We live in an imperfect world and applications need to be able to deal with these imperfections. The ability of an application to deal with less than perfect conditions is known as robustness. This measures how well an application continues to perform in the event of bad data or failures in its dependencies. Applications display high robustness if the failure of other elements of a system do not cause the application to also fail.

It should be noted that there are cases where the appropriate behaviour for an application is to terminate. If the application state becomes corrupted then an application has a number of choices. It may choose to continue regardless. This is generally bad as the behaviour from this point is essentially undefined and the result will likely be incorrect. Many applications take this path by not performing error handling. An application may choose to attempt to repair its state in order to continue working. Unfortunately in many cases it will not be possible to completely determine what state is affected or how best to recover it. This means repair attempts are at significant risk of not properly addressing the failure, and the application will continue to perform incorrectly. Hence the final choice, which is to exit with an error notification, is generally the best option. This ensures a number of things. Firstly users are notified that a problem occurred, addressing the risk of them using an incorrect or incomplete output. Secondly the presence of an error is explicitly identified and the root cause of the issue may be corrected. This is ultimately the preferred solution as it eliminates the underlying cause rather than treating symptoms and hoping that all manifestations of the error are addressed.

I'm always reluctant to discuss performance as a requirement. Not because it's not important but because it's given importance than can be justified. In almost all applications there is a "good enough" level of performance where effort expended for additional performance is essentially wasted as the additional performance is unnecessary. For many applications this "good enough" level is surprisingly low. Most applications will have a few hotspots where performance is required but in the general case it is not a large concern unless the system is particularly inefficient. It is well established that developers are particularly terrible at determining what these hotspots are until the application can be measured. As such early optimisation is generally wasted effort and its negative impact on maintainability makes it undesirable. The appropriate way to architect for performance is therefore to design for maintainability and optimise as necessary to meet the specified performance goals.

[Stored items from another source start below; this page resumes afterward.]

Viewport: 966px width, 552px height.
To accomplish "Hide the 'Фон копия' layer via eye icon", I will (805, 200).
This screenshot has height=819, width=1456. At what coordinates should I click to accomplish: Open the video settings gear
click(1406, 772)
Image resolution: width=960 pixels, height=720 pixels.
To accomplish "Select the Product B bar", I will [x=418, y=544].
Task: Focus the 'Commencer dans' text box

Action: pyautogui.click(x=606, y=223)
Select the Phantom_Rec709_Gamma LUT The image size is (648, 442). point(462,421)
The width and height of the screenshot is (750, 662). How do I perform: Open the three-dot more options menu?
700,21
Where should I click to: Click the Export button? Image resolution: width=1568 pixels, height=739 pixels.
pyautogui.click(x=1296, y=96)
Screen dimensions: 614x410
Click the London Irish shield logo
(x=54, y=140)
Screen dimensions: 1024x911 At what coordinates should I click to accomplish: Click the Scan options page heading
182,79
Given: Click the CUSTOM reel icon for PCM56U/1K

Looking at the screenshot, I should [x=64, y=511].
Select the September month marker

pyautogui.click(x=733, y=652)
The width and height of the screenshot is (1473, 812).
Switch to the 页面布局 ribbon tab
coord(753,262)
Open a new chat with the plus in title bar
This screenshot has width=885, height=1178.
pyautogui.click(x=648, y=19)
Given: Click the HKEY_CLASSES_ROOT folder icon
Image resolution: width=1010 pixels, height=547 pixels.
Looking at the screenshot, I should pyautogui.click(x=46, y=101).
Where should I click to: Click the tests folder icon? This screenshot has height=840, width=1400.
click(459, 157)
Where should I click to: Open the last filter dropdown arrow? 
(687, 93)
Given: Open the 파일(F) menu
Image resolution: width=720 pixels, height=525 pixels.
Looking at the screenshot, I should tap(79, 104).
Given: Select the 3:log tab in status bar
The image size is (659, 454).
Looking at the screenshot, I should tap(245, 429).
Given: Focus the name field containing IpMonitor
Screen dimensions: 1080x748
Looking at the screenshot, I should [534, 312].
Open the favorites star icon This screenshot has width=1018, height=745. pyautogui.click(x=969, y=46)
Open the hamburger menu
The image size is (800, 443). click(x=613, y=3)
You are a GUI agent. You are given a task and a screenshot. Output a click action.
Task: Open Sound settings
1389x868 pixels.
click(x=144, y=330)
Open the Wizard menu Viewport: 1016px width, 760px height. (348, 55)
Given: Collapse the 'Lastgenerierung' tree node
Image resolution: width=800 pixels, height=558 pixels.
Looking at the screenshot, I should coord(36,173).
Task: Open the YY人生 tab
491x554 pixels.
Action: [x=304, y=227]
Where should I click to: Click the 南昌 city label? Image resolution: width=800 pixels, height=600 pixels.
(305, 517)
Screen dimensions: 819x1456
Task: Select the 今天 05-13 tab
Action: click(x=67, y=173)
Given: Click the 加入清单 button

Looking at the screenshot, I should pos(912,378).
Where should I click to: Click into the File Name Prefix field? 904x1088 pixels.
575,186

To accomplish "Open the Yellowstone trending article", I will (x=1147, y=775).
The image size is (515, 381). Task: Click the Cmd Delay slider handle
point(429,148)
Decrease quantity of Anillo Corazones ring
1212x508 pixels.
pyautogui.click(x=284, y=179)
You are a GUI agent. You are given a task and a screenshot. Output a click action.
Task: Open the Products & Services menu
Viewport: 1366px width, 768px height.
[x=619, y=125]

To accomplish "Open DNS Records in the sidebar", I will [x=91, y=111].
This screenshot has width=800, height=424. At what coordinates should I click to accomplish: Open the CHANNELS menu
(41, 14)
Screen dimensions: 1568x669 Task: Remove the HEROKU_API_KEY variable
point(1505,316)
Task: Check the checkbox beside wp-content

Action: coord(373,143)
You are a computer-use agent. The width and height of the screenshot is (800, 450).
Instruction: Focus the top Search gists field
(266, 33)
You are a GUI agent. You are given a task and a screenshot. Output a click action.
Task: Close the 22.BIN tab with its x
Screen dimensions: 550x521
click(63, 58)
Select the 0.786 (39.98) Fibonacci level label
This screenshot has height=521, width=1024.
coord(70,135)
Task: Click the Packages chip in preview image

There are of course some specific performance concerns that should inform an architecture. General rules such as avoiding chatty interfaces when performing communication should not be ignored simply to avoid addressing performance concerns too early. However a focus on the absolute performance of every element of your architecture is generally unwarranted.

In summary we want our architecture to be:

• Understandable
• Maintainable
• Extensible
• Flexible
• Reliable
• Robust
• Performant as needed

In future posts I will be considering some example architectures and how they address these criteria.